50      Il résulte de ces considérations que la Commission n’a pas commis d’erreur manifeste lors de l’appréciation des demandes de la requérante ayant donné lieu au rejet de sa candidature à devenir membre associé de l’entreprise commune S 2R. Il y a lieu donc d’écarter ce moyen.

 Sur le troisième moyen, tiré du détournement de pouvoir

51      La requérante soulève un moyen tiré de l’existence d’un détournement de pouvoir et se fonde sur les prétendues erreurs manifestes d’appréciation qu’aurait commises la Commission au cours de la procédure de sélection en l’espèce.

52      Il y a lieu de rappeler que, selon une jurisprudence constante, la notion de détournement de pouvoir se réfère au fait, pour une autorité administrative, d’avoir usé de ses pouvoirs dans un but autre que celui en vue duquel ils lui ont été conférés. Une décision n’est entachée de détournement de pouvoir que si elle apparaît, sur la base d’indices objectifs, pertinents et concordants, avoir été prise à une telle fin (arrêts du 13 novembre 1990, Fedesa e.a., C‑331/88, EU:C:1990:391, point 24, et du 10 mai 2005, Italie/Commission, C‑400/99, EU:C:2005:275, point 38). En cas de pluralité de buts poursuivis, même si un motif non justifié se joint aux motifs valables, la décision n’est pas pour autant entachée de détournement de pouvoir, dès lors qu’elle ne sacrifie pas le but essentiel (voir arrêt du 21 septembre 2005, EDP/Commission, T‑87/05, EU:T:2005:333, point 87 et jurisprudence citée).

53      Force est de constater que la requérante n’a présenté aucun élément susceptible de démontrer que la Commission aurait utilisé son pouvoir à d’autres fins, en l’espèce, que celle d’évaluer sa candidature à l’aune des critères prévus dans l’appel S 2R.

54      Dès lors, le moyen tiré du détournement de pouvoir doit être rejeté et, partant, le recours dans son entièreté.

 Sur les dépens

55      Aux termes de l’article 134, paragraphe 1, du règlement de procédure, toute partie qui succombe est condamnée aux dépens, s’il est conclu en ce sens.

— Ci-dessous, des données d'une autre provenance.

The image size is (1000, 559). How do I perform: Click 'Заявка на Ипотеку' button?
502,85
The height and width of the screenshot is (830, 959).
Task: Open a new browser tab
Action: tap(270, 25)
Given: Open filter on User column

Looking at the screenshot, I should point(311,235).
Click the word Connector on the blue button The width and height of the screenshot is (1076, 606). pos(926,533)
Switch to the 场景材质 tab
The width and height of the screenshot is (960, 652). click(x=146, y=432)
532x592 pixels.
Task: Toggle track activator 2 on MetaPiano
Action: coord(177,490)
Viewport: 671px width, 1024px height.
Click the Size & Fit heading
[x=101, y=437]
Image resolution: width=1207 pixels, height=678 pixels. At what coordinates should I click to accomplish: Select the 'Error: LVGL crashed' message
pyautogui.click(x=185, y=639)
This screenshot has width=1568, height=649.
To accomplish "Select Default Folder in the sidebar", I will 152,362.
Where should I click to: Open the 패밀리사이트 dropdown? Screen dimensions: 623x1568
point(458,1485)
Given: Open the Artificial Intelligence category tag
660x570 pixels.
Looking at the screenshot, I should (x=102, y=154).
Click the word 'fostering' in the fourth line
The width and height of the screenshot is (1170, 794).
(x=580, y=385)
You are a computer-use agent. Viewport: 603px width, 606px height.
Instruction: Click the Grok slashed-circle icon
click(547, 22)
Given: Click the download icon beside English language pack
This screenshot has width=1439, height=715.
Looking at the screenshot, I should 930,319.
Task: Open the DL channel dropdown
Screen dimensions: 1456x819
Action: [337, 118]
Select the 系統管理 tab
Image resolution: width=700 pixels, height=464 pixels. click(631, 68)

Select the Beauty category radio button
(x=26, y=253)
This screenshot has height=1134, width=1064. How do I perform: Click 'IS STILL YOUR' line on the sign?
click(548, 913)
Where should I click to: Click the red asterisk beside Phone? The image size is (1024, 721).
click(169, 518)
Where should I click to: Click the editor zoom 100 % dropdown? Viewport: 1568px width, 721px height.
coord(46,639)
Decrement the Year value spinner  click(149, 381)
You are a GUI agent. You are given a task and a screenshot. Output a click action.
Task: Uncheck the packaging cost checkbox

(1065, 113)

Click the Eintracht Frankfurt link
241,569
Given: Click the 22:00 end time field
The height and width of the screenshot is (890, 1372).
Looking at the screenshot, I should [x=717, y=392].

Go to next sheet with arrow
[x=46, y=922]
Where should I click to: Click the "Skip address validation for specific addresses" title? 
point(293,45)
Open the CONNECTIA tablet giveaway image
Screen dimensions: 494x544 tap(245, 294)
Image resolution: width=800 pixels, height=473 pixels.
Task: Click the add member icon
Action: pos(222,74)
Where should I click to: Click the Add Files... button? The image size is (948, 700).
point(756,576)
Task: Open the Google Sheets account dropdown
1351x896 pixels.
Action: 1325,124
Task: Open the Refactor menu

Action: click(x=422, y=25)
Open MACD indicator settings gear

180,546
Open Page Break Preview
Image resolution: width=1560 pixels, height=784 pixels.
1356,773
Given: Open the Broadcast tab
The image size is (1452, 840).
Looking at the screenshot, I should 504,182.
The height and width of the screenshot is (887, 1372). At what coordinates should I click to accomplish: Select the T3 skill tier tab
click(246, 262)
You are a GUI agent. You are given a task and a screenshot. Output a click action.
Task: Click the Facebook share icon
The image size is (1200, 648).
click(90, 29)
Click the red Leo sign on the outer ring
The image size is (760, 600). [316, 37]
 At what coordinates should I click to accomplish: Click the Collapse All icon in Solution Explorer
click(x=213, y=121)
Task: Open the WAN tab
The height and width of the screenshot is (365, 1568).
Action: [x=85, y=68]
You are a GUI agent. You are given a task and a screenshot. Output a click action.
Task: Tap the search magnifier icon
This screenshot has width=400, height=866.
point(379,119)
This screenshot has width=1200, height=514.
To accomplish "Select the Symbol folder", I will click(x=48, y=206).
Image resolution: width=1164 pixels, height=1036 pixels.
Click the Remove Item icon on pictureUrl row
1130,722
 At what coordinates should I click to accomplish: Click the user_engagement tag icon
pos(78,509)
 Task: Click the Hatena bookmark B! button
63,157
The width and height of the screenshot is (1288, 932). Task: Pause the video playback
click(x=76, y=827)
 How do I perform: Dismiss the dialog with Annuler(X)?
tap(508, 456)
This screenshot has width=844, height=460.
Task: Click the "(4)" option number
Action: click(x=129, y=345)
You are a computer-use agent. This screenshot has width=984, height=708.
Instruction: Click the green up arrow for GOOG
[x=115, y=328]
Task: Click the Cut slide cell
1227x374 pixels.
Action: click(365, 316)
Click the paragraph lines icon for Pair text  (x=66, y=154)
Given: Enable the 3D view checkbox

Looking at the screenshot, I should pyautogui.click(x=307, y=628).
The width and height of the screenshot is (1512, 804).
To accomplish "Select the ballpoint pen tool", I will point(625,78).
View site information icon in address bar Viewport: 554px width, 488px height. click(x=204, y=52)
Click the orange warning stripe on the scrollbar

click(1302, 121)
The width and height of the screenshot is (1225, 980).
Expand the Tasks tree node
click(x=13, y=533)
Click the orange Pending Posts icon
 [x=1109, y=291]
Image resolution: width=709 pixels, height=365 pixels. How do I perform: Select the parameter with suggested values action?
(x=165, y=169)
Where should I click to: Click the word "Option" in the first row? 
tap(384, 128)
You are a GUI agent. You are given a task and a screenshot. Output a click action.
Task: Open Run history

La requérante ayant succombé, il y a lieu de la condamner aux dépens, conformément aux conclusions de la Commission.

Par ces motifs,

LE TRIBUNAL (sixième chambre)

déclare et arrête :

1)      Le recours est rejeté.

2)      Oltis Group a.s. est condamnée aux dépens.

Berardis

Spielmann

Csehi

Ainsi prononcé en audience publique à Luxembourg, le 13 décembre 2017.

Signatures


*      Langue de procédure : le tchèque.